こんにちは、モーリーです!
アクアリウムを始めて30年、ずっと心のどこかで気になっていた水草があります。
それが レースプラント(Aponogeton madagascariensis)。
繊細なレース状の葉を広げる姿に魅了され、5年ほど本気で育成に取り組んできました。

試行錯誤を重ねる中で、ついに 小型タンクいっぱいに広がるほどの大株 に育て、 花を咲かせる ところまで到達したこともありました。

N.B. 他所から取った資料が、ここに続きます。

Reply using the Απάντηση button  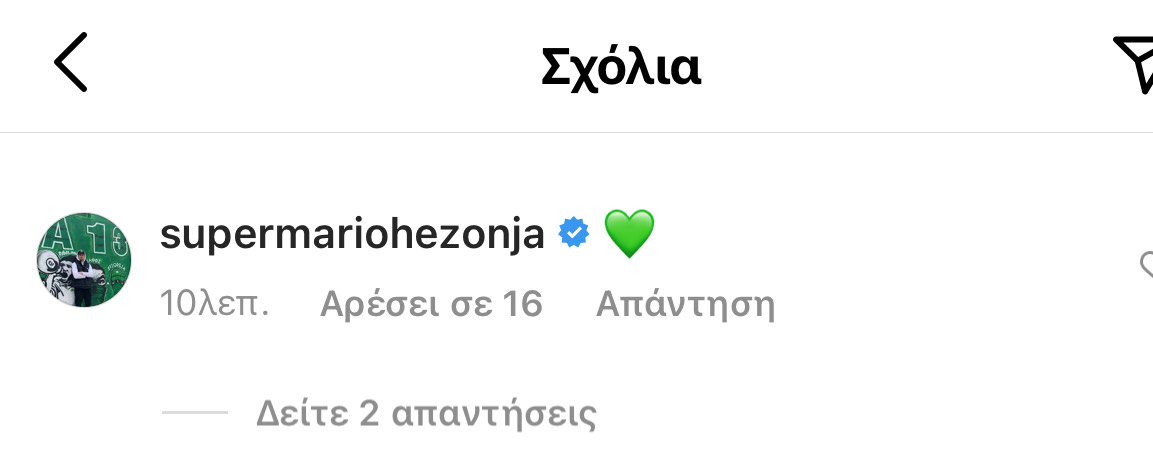pos(685,304)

この記事では、私が最終的にたどり着いた「レースプラントが本当に育つ環境」を、Ordinary aquarium の5要素に沿ってまとめます。
これから挑戦する方の参考になれば嬉しいです。
光 ― 850lmを8時間

レースプラントは強光を必要としませんが、安定した光量は必須です。
私は テトラ パワーLEDプレミアム(850lm)を1日8時間 使用していました。
ただし注意点があります。
このライトは放熱があるため、夏場は水温が上がりやすい。
水草の様子を見ながら 照射時間を短縮する調整 が必要でした。
CO₂ ― 3秒に1滴、インライン拡散

水槽内をスッキリ見せたかったので、CO₂はインライン拡散器を使用。
添加量は 3秒に1滴 を基準に、レースプラントの調子を見ながら微調整しました。
調子が良い時は、
新しい葉が毎日1cmほど伸びるほどの成長速度 を見せます。
逆に、調子が悪い時にCO₂を増やしすぎると、
pH低下で魚に負担が出ることもありました。
「調子が悪い=CO₂不足」とは限らない点がポイントです。
3. 水質 ― pH5.5〜6.5
レースプラントは弱酸性を好みます。
私の水槽では pH5.5〜6.5 の範囲で推移していました。
水換え直後は6.5前後ですが、
成長が鈍る時期や水換え前は6以下になることもあります。
CO₂添加の影響もあり、変動はある程度許容していました。
肥料 ― とにかく「窒素(N)」が鍵

レースプラントは 根からの栄養吸収が非常に多い水草 です。
そのため、底床の栄養管理が最重要ポイントになります。
私の構成は以下の通り:
• ADA パワーサンドアドバンス(規定量)
• トロピカルリバーサンド
• トロピカ社の液肥(緑のボトル)
• OKOSHI(追肥)
育成開始から半年ほど経つと、
葉の一部がダークブラウンになり欠損が出始めました。

これは 窒素不足 が原因のひとつと判断し、OKOSHIを投入。
すると、
古い葉はダメになったものの、
太い茎と濃い緑の新葉が次々と展開 し始めました。
レースプラントは環境が整うと一気にスイッチが入ります。
そのタイミングで栄養を切らさないことが、育成成功の鍵です。
温度 ― 23℃が限界ライン

レースプラントは高温に弱い水草です。
私の経験では 23℃が上限。
25℃に達すると
• 成長が鈍る
• 葉が枯れ始める
といった症状が出ました。
夏場はファンだけでは23℃以下を維持できません。
エアコン or 水槽用クーラー が必須だと感じています。
また、LEDライトの熱も水温に影響するため、
照明時間の調整も重要でした。
水槽サイズ ― 20Lでは力を持て余す

レースプラントの生命力は想像以上です。
20L水槽では、葉が水面に達し、横にも広がり、
「この水量では収まりきらない」と感じるほどでした。
高さ・奥行きのバランスを考えると、
60L以上の水槽でこそ本来の姿を楽しめる と実感しています。
まとめ
レースプラントは難しい水草と言われますが、
環境が整えば驚くほど力強く成長し、
繊細なレース状の葉と可憐な花を楽しませてくれます。
• 光:850lm/8時間
• CO₂:3秒1滴
• pH:5.5〜6.5
• 肥料:窒素を切らさない
• 温度:23℃以下
• 水槽:60L以上推奨
この条件が揃うと、レースプラントは本領を発揮します。
あなたの水槽でも、ぜひあの美しいレースを広げてみてください。